Consumers are becoming increasingly aware of the need to make sustainable lifestyle choices in the face of the climate crisis. At the same time, companies and decision-makers with larger economic footprints and purchasing power are responding to this consumer demand while recognizing the business case for decarbonization.

Technology companies in particular have become leaders in reducing energy use and investing in low- and no-carbon energy generation to power their business operations. These same companies have also developed consumer devices that facilitate climate-friendly choices. Tackling the many causes of the climate crisis means reducing emissions wherever possible, and by enabling consumers to take part in this movement—and leading the way on carbon-free power purchases—the tech industry could make meaningful impacts across the entire economy.

We’re all facing the reality of the climate crisis

It is widely understood that the climate crisis is already having profound effects on the global economy and public health, and these will only intensify over time. Extreme weather events are becoming more common and will continue to affect infrastructure and day-to-day life for millions around the globe. With such wide-reaching implications, consumers and businesses are equally incentivized to take action.

Consumers are demanding that businesses show leadership in the shift toward sustainability by improving the environment and making climate-conscious decisions easier for everyone. A recent report indicates that 81 percent of global respondents strongly believe companies should help to improve the environment, and a 2018 survey found that 88 percent of U.S. and U.K. consumers want brands to help them be more environmentally conscious. Companies are facing pressure from these eco-conscious customers, along with the risk of annual losses reaching “hundreds of billions of dollars by the end of the century,” according to the Fourth National Climate Assessment, released last year. As a result, tech companies are taking a two-pronged approach by reducing emissions in their own operations and developing smart devices that simplify consumers’ choices about energy use and make it easier to live sustainably.

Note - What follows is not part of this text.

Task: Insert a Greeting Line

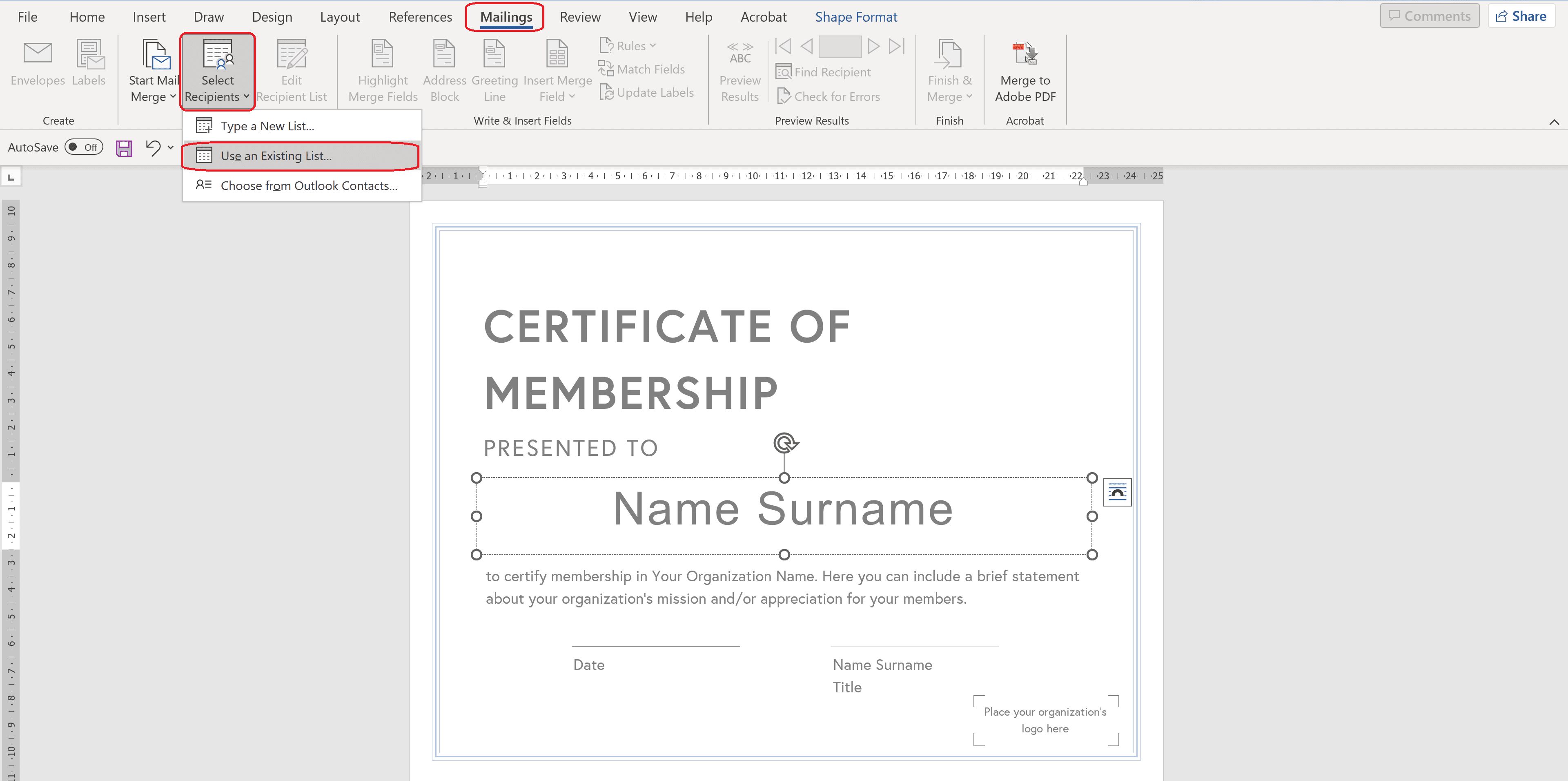Action: 494,70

Technology companies must continue to show corporate leadership

Large amounts of energy are required to power the systems and infrastructure that keep our connected lives running smoothly, and customers have ever-higher expectations of technology companies and product manufacturers when it comes to climate action. Fortunately, our industry is stepping up to the plate, and as of 2018 tech companies were contracting more renewable energy than any other sector of the global economy. At Google, we recently announced that we had purchased enough renewable energy to power our global operations for the second year running. Facebook is on track to achieve a similar goal by next year, and Apple is greening its value chain, with an increasing number of suppliers committing to the target of 100 percent renewable energy.

The importance of these climate actions is highlighted in the Global Climate Action Summit’s Exponential Climate Action Roadmap, a comprehensive resource that outlines strategies for reaching emissions-reduction targets set in the Paris Climate Agreement. Beyond stating the value of corporate emissions reductions, the Roadmap reiterates a request already being made by consumers—for the tech industry to simplify customers’ eco-conscious decisions.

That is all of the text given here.